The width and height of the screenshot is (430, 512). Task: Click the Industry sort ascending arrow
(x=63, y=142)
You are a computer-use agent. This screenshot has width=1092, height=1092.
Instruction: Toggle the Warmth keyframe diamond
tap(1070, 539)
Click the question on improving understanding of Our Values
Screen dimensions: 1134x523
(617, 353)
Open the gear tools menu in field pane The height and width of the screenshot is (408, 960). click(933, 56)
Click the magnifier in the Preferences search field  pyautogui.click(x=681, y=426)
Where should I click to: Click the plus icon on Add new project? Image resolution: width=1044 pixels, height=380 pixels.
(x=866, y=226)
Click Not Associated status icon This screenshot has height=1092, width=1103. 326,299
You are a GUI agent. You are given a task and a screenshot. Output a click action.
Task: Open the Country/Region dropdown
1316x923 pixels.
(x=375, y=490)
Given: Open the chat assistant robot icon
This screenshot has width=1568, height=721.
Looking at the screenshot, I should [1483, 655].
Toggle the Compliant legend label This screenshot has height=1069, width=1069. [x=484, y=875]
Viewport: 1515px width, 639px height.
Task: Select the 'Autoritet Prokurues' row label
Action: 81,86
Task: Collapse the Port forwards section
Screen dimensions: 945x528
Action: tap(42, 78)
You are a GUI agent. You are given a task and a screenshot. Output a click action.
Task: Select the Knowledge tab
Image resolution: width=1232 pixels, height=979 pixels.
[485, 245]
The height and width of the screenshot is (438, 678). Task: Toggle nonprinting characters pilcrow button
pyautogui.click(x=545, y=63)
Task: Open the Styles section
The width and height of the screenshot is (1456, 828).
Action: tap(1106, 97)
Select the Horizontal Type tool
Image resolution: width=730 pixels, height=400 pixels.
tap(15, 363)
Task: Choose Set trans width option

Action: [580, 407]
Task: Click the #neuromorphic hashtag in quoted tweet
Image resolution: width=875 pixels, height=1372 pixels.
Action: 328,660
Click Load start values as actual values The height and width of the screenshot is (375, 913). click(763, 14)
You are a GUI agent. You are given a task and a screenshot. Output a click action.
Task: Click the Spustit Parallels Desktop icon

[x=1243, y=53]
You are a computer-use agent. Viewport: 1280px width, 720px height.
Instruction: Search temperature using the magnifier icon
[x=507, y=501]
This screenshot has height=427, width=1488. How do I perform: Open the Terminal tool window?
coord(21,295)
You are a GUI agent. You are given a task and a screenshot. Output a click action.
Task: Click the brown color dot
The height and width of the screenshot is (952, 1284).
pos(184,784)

# WHAT THIS TASK INVOLVES
Across the data above, how many lines contain the string "field"? Reply with the number and nothing else.

# OUTPUT FOR THIS EXERCISE
2